Now imagine going to work the next day—but without having any idea about yesterday’s shift. You have all the same equipment and recipes. But you’d gained no experience—every shift is a brand new one that doesn’t build on the familiarity of the ones that came before it.

That’s AI. It knows the rules. It’s seen the examples, and it can imitate the patterns. But it doesn’t accumulate experience the way we do. So every prompt is a new first shift in the kitchen. It has all the tools to be the greatest chef on the planet right this minute, but none of the familiarity with its situation—experience—that a human chef builds naturally over time.

How safe becomes default

What would you do if every decision had to be made consciously—if you couldn’t rely on what you implicitly know and take for granted to skip the small decisions, and focus on the important ones?

You’d do what AI does—take the safest option possible. No risks, or “pushing it.” You’d make every decision based on what’s most likely to work — and never try anything new or out of the ordinary. You’d become boring: effective, but dull.

For AI, every prompt is a clean slate. Past work is a reference, not an experience. It knows all the rules, better than you. But it’s missing a sense of why it’s doing the work in the first place. What kind of decisions are expected. Or what usually matters most when things compete.
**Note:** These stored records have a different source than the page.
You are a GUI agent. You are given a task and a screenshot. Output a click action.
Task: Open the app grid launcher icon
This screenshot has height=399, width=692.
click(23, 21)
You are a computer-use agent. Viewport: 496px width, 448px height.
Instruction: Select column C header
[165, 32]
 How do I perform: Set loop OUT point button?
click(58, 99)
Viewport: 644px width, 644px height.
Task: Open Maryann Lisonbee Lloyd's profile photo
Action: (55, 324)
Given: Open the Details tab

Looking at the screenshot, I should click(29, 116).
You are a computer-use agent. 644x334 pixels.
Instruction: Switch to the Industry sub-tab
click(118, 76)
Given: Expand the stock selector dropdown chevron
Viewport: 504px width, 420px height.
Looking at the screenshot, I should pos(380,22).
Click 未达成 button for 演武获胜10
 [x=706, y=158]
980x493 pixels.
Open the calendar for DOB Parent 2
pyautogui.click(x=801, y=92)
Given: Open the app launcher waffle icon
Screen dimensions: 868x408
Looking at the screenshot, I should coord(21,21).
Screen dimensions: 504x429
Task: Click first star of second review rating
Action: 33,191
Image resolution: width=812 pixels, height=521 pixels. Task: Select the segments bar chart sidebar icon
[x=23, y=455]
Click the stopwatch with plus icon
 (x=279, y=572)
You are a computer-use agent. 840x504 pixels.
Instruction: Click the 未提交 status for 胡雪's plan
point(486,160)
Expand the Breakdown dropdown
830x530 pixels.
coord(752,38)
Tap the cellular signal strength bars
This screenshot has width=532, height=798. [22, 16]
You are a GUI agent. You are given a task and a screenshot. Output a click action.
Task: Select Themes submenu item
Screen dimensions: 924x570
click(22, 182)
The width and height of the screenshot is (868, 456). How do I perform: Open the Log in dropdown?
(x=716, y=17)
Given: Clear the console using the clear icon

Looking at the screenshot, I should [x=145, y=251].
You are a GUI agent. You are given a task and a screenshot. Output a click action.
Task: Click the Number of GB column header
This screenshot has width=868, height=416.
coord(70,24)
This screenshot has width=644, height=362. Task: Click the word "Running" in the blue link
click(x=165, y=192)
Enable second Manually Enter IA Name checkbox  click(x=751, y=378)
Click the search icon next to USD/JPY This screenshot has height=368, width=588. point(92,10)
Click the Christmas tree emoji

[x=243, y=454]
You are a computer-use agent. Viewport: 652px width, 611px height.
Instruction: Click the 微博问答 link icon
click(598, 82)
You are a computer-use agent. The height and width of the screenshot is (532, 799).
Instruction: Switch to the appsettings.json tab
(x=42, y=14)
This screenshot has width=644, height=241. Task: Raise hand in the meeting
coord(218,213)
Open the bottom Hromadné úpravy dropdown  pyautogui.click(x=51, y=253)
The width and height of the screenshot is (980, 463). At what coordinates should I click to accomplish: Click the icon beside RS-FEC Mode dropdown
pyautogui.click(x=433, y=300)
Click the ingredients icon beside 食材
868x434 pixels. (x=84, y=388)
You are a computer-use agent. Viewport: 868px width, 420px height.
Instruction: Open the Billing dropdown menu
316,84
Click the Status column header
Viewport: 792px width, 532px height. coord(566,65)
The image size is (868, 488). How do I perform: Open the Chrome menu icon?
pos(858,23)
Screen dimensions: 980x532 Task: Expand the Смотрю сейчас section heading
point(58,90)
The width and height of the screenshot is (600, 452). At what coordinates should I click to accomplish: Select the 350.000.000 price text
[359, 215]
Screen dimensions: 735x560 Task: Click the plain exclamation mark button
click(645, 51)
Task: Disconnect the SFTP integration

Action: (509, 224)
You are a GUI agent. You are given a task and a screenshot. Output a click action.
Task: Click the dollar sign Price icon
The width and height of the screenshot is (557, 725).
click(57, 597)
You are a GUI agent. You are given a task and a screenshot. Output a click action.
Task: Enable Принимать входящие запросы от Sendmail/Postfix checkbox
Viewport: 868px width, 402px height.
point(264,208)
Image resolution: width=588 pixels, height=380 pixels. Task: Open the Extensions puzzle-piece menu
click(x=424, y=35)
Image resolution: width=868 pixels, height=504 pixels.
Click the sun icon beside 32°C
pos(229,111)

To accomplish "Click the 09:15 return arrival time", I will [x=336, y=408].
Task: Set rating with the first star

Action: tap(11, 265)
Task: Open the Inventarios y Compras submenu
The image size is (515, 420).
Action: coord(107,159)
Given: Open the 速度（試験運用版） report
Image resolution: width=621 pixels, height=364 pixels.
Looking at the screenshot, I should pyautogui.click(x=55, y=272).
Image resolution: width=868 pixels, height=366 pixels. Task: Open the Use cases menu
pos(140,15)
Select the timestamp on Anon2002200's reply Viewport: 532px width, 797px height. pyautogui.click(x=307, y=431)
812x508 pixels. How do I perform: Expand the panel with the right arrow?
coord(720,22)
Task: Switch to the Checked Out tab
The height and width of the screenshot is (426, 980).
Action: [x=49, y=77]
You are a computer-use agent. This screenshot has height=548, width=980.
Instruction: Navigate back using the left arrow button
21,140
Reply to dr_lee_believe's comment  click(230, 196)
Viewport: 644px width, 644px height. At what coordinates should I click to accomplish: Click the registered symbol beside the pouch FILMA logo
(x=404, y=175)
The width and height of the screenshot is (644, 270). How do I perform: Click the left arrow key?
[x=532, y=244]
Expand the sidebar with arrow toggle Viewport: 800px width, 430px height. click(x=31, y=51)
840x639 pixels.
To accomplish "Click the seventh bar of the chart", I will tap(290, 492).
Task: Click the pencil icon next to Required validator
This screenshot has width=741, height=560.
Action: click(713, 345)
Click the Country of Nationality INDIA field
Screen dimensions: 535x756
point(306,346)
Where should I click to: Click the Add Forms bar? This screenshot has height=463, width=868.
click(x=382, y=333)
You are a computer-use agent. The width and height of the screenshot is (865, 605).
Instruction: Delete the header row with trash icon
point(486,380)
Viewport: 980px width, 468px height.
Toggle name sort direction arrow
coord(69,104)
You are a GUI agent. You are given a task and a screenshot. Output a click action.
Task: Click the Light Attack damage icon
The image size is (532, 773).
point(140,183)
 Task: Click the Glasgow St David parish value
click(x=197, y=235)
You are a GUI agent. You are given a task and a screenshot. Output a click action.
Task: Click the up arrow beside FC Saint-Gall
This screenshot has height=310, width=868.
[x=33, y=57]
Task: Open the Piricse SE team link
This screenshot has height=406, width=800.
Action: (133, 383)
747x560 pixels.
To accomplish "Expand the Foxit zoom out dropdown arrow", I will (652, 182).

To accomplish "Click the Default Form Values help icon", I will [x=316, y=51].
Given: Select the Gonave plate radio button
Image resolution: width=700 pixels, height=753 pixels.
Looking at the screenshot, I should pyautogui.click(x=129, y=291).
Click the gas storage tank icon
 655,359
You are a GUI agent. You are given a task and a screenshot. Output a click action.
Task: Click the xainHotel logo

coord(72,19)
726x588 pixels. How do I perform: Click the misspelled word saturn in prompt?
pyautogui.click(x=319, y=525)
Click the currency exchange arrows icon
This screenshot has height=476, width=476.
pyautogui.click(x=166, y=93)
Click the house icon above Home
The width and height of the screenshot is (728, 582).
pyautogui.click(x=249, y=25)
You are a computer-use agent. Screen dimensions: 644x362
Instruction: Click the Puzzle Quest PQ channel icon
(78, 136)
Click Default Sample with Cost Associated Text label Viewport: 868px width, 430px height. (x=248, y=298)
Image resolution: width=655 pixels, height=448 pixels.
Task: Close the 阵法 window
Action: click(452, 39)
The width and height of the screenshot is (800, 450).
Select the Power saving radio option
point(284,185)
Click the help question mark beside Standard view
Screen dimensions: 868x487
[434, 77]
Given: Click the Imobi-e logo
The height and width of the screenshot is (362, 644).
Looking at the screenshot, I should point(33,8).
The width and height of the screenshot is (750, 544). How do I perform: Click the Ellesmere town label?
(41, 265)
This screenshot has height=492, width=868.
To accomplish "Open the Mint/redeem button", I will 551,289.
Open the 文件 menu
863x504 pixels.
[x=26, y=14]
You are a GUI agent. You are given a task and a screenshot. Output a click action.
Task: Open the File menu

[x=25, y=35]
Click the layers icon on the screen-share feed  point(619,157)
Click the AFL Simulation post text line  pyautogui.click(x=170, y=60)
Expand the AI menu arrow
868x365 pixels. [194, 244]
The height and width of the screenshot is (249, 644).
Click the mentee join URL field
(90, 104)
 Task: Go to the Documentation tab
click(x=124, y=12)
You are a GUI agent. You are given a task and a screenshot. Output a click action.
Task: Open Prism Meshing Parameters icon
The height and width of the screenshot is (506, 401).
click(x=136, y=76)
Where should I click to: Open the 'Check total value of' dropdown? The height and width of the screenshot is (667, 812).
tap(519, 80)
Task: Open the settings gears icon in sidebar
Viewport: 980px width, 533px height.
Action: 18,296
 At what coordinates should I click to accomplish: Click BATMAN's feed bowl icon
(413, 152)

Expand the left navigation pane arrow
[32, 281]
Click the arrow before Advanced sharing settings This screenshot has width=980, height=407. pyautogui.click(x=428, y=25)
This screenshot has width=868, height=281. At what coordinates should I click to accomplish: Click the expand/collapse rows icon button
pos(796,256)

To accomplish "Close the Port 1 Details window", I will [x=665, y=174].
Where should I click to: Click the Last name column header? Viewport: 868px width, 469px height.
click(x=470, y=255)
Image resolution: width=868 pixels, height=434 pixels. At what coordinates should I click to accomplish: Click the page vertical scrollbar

Nothing from its previous work carries over, nothing becomes instinct and second-nature, nothing becomes familiar enough to make assumptions about.

This is why AI-generated work so often comes across as fast, professional, competent—and ever so slightly “off.” The system isn’t failing. It’s behaving exactly as you’d expect when nothing ever becomes assumed.

And safety, at scale, looks like blandness.

Why we need to move past prompting

Adding more reference material—guidelines, decks, examples—won’t fix the problem.

Because reference assumes something crucial already exists: background judgment. Humans bring that automatically. AI doesn’t — and isn’t designed to. We will always have to compensate for its lack of situational awareness—the kind that only comes from familiarity.

This is where a narrative approach can add value. Not as a story to be told — but as a way of structuring judgment: what follows from what, what usually matters most, and how trade-offs are handled when things aren’t obvious.

When that narrative thinking is made explicit, it acts as the “experience” AI can fall back on—the unwritten rules that guide its work in the same way instinct might for us.

So when your new prompt appears, it can be approached as a task with the context already resolved—it’s no longer approached from zero. It won’t be perfect—human experience isn’t mimicable entirely—but there’s at least something to work from.

Not inspiration like it might be for us, but orientation for what to say, and when, that doesn’t drift off into jargon and platitudes when you prompt it for more.

The AI mirage we keep chasing

We assume that the versions of AI we use in business and marketing today will develop the capacity to “experience” as people do.

It’s an honest mistake. We’ve all seen how powerful of a tool it can be—especially how fast AI is. It’s hard not to be impressed by the game-changing burst of pure efficiency that everyone suddenly has access to.

Which also makes it easy to assume AI already has — or will eventually develop — the background humans rely on without thinking.

It won’t.

And until we accept that difference and design around it, AI output will keep delivering the outputs that impress with speed and competence—while quietly letting us down in ways that are hard to point to, but easy to feel.